Antes mesmo de chegar a esse ponto, o indivíduo passa a faltar ao trabalho sempre que o coração descompensa, o que pode acontecer se ele deixa de tomar remédios por um dia, bebe um pouco a mais de água, ingere uma pitada a mais de sal ou até por causa de um resfriado.

Até há algum tempo, o que os médicos faziam era controlar essa emergência, que acaba sendo recorrente em boa parte das vezes. Agora, a tendência é nem deixar que ela aconteça, prevendo quando está para se instalar. E medir a porcentagem de fluido pulmonar, como faz o ReDS, é um jeito de detectar a ameaça iminente.

Antes de o coração descompensar

O equipamento, que permanece encaixado por alguns instantes no ombro direito, lança mão de ondas eletromagnéticas para revelar em um monitor portátil o fluido acumulado no pulmão. Por que do lado direito? "Porque, no esquerdo, existe um órgão cheio de líquido, isto é, de sangue, que confundiria a medição", explica Franken, se referindo ao coração.

Existe, deixa eu lhe dizer, uma outra tecnologia para acusar a porcentagem de fluido pulmonar. Mas, no caso, se trata de um sensor implantado em um vaso capilar do pulmão por meio de cateterismo. Cumpre o seu papel, mas com a desvantagem de exigir um procedimento invasivo, diferentemente do ReDS.

Se esse exame revelar que o fluido pulmonar está em alta, isto é, acima de 35%, o médico poderá ajustar os remédios, quem sabe até aumentando a dose de diuréticos. "Se há muito líquido se acumulando no organismo, vou usar um medicamento que age como se abrisse o ralo para esvaziar um pouco", raciocina Franken.

Já se houver exagero nos diuréticos e a porcentagem de fluido nos pulmões ficar abaixo de 20%, o equipamento também avisará. Hora, então, de diminuir a dose. Claro que existem outros remédios no arsenal para tratar a insuficiência e os diuréticos são apenas um exemplo deles.

Mas, tão importante quanto prescrevê-los, será checar se aquele paciente, o qual a nova tecnologia afirma correr o risco de sofrer uma descompensação em breve, está mesmo fazendo a sua parte — seguindo a dieta direito, entre outras coisas.

O uso da nova tecnologia

O dispositivo pode ser recrutado logo que um paciente pisa na sala de emergência reclamando de falta de ar. O sintoma pode ser causada por uma série de coisas e a insuficiência é apenas uma delas. O ReDS aponta se não é o caso.

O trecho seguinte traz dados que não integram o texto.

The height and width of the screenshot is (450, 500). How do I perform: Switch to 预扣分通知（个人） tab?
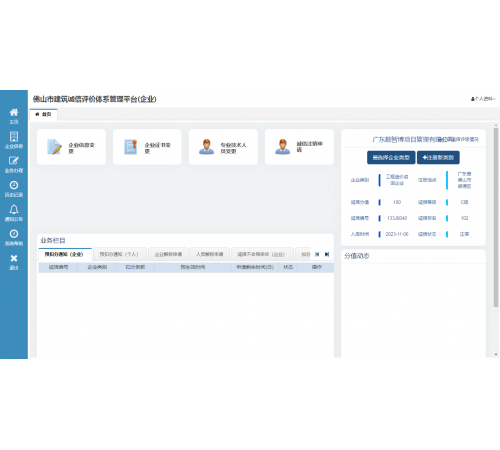pyautogui.click(x=119, y=254)
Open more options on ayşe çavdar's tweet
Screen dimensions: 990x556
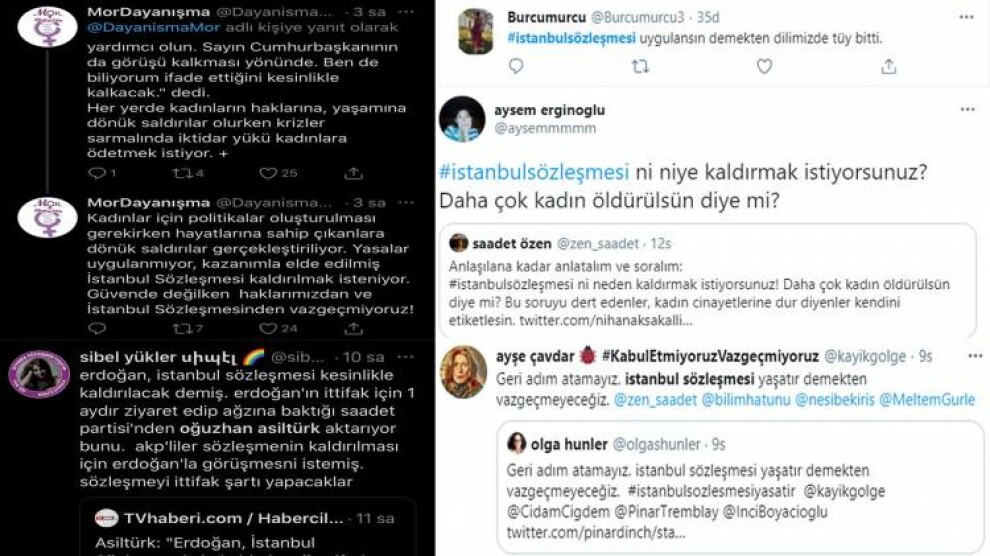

Na internação de alguém com insuficiência, por sua vez, a nova tecnologia ajuda bastante no acompanhamento do quadro. "Pressão arterial, frequência cardíaca, temperatura, frequência respiratória e oxigenação do sangue são os cinco sinais vitais que examinamos em qualquer pessoa. Mas dizemos que, no caso de quem tem insuficiência, a porcentagem de fluido pulmonar seria um sexto sinal vital", diz Franken, mostrando a sua importância.

No momento da alta, então, nem fala. "Antes, ela era guiada pela melhora dos sintomas. Mas se, mesmo assim, a porcentagem de fluido pulmonar continua alta, o que antes podia passar despercebido, ela pode ser postergada pelos médicos", conta a enfermeira Tarsila Mota, do setor de cardiologia do hospital, que sai passeando pelos quartos repetindo o exame. Aliás, ele poderia ser feito em visitas domiciliares periódicas também — essa é outra vantagem considerável.

Desse modo, conforme o que o monitor mostrar, os cardiologistas poderão recomendar cuidados mais intensivos mesmo em casa, para evitar a necessidade de uma outra internação. Acima de tudo, essa é uma chance extraordinária para cuidar do coração e garantir, mais do que anos de existência, a tão desejada qualidade de vida.